La disposition relative au risque de change a pour seul objet d’attirer l’attention de l’emprunteur sur le fait qu’il devrait intégralement supporter le risque en cas d’évolution défavorable du taux de change, mais ne crée en elle-même aucun déséquilibre significatif entre le prêteur et l’emprunteur, dès lors qu’elle ne met pas à la seule charge de celui-ci toute évolution du taux de change.
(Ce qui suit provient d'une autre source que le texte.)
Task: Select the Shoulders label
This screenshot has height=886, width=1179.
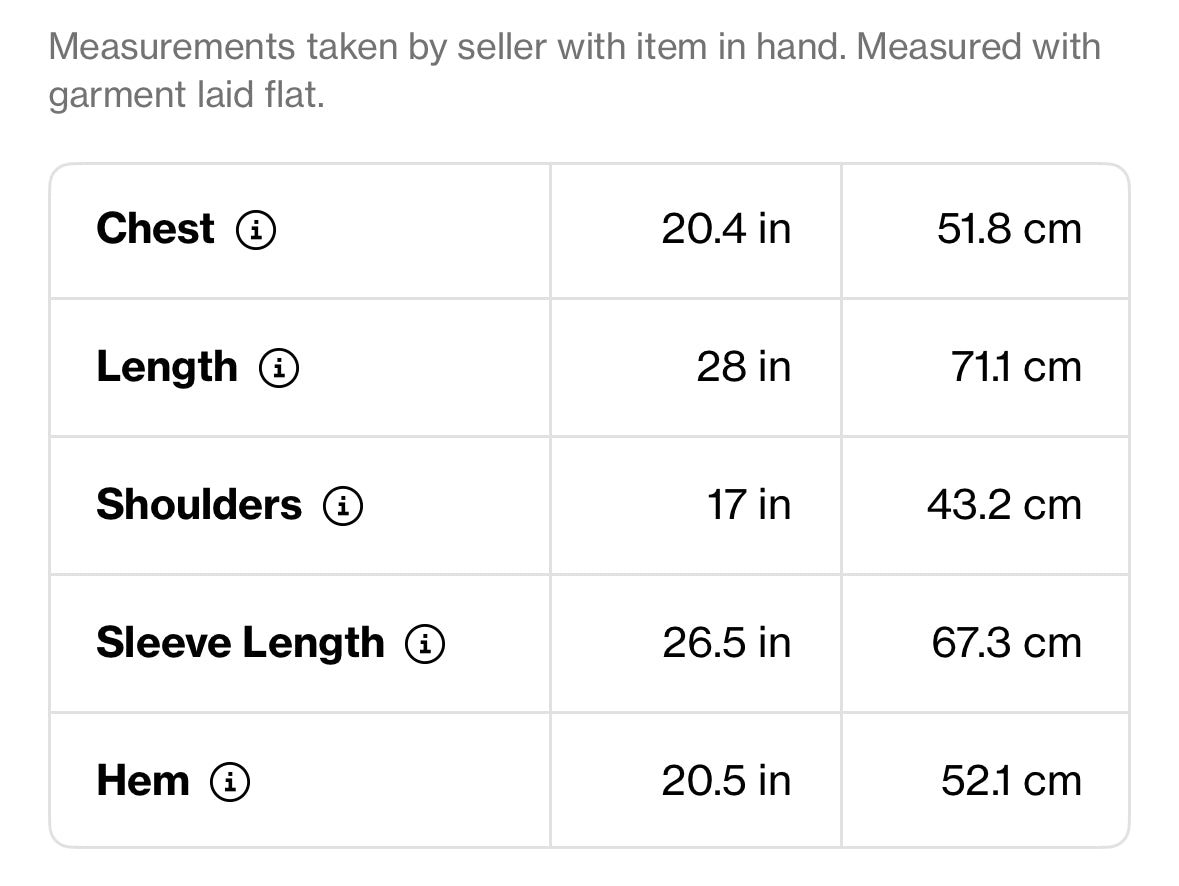Action: coord(199,505)
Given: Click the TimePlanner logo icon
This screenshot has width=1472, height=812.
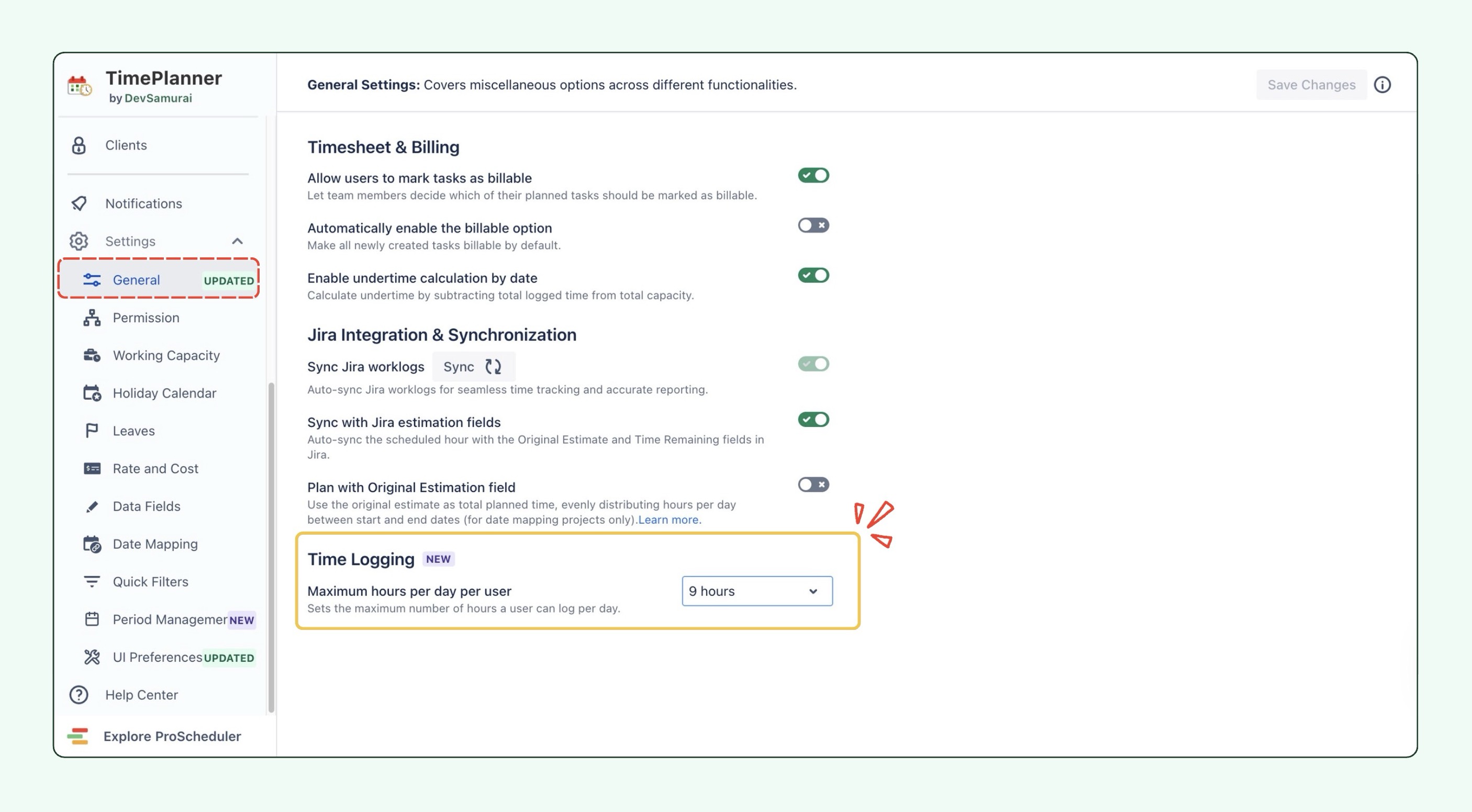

par Jean-Denis Pellierle 18 juin 2019

Les prêts libellés en francs suisses reviennent une nouvelle fois sur le devant de la scène avec un arrêt rendu par la première chambre civile le 22 mai 2019. En l’espèce, suivant acte notarié du 25 novembre 2004, une banque a consenti à deux personnes un prêt d’un montant correspondant à la contre-valeur en francs suisses de la somme de 260 000 €, remboursable en quatre-vingts échéances trimestrielles moyennant un taux d’intérêt annuel révisable fixé initialement à 1,67 %. Invoquant un manquement de la banque à son devoir de conseil, de mise en garde et d’information, ainsi que le caractère ruineux du prêt, l’un des emprunteurs a assigné la banque en déchéance du droit aux intérêts et en remboursement des sommes indûment versées. La cour d’appel de Colmar ayant rejeté ses prétentions dans un arrêt du 3 mai 2017, l’intéressé se pourvut en cassation. Le pourvoi est cependant rejeté : « Mais attendu que l’arrêt relève qu’il était expressément convenu dans le contrat que le risque de change serait supporté en totalité par l’emprunteur, conformément aux dispositions de la réglementation des changes, et qu’en conséquence, le prêt ne pourrait faire l’objet d’une couverture du risque de change par achat à terme par l’emprunteur que dans la mesure où la réglementation des changes l’autoriserait, et que l’emprunteur reconnaissait avoir été informé par le prêteur du risque particulier lié à ce type de prêt, notamment par la notice d’information sur le prêt en devises qui était annexée au contrat ; qu’il retient que la disposition relative au risque de change avait pour seul objet d’attirer l’attention de l’emprunteur sur le fait qu’il devrait intégralement supporter le risque en cas d’évolution défavorable du taux de change, mais qu’elle ne crée en elle-même aucun déséquilibre significatif entre le prêteur et l’emprunteur, dès lors qu’elle ne met pas à la seule charge de celui-ci toute évolution du taux de change ; que, de ces énonciations et appréciations, la cour d’appel, qui n’était pas tenue de procéder à une recherche que ses constatations rendaient inopérante, a fait ressortir l’absence de caractère abusif de la clause litigieuse ».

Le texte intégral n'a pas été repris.